SGF Profiling™

Our nutritional awareness is changing and a healthy and balanced focus with plenty of fruits and vegetables is becoming more and more important. The juice industry is also benefiting from this, with steady growth in both developing and industrialized countries. In addition to the breakfast classic orange juice, which is still the most popular and most consumed fruit juice globally, red berry juices in particular have enjoyed high popularity in recent years. However, these juices are very expensive, which entails a higher risk of adulteration.

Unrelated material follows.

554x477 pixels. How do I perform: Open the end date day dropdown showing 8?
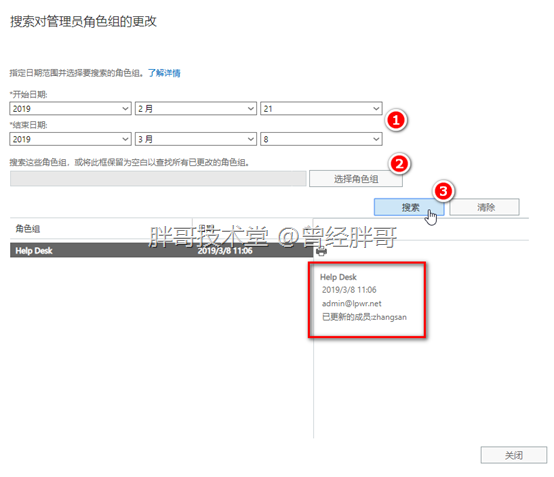321,139
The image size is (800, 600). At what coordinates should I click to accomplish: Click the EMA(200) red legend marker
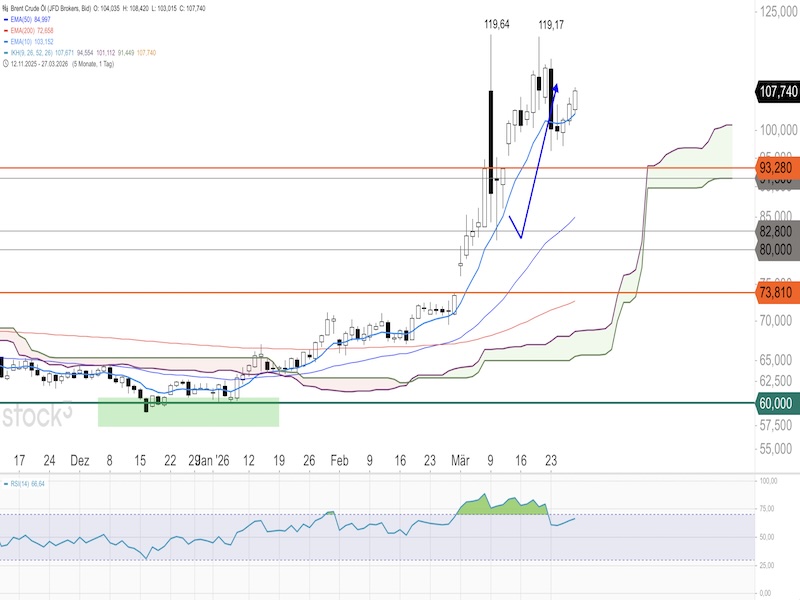pos(6,31)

What many people don't know - fruit juices are among the most frequently adulterated foods in Europe. Manipulation practices in the fruit juice industry include, for example, unauthorized dilution with water followed by disguise through the addition of sugar. The sweetness lost through dilution is simply artificially restored and the lower cost of goods saves costs. But that's not all, there are no limits to the variety and complexity of adulteration techniques. Of course, such methods are anything but in the consumer's interest, and affected juices must be reliably detected - preferably before they hit the shelves.

In order to check the quality and authenticity of a wide variety of fruit juices, concentrates and purees quickly and cost-effectively, FoodQS offers a modern and comprehensive nuclear magnetic resonance spectroscopy (NMR)-based analysis at its Bayreuth site – known as SGF Profiling™. As a screening method, it has a decisive advantage over classical analytical techniques - many analytical parameters can be recorded with a single measurement. This means that both comparatively simple and very complex questions can be addressed.

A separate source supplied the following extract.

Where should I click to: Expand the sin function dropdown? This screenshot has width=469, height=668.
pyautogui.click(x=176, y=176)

SGF Profiling™ includes for routine quality control:

  • Identification and quantification of numerous juice constituents (sugars, amino acids, organic acids).
  • Markers for spoilage and processing steps
  • Detection of unknown deviations

Figure: Exemplary excerpt of a laboratory report - the raspberry juice concentrate examined here is atypical according to the multivariate statistics. That is, numerous areas of the NMR spectrum do not match the reference data (the red star is not inside the green area). However, caution is advised! - there can be many reasons for the detected deviations. In the next step, the experts at the FoodQS GmbH NMR Competence Center in Bayreuth will investigate this first hint. They will examine the finding and then assess whether it is indeed an adulterated sample.

At the same time, based on a database of now more than 16,000 authentic reference samples, statistical classifications are made with respect to:

  • Product type (direct juice, fruit juice concentrate, juice from concentrate).
  • Fruit variety
  • Geographical origin

are carried out.

Furthermore, the signals in the NMR spectrum are used for fruit content estimation.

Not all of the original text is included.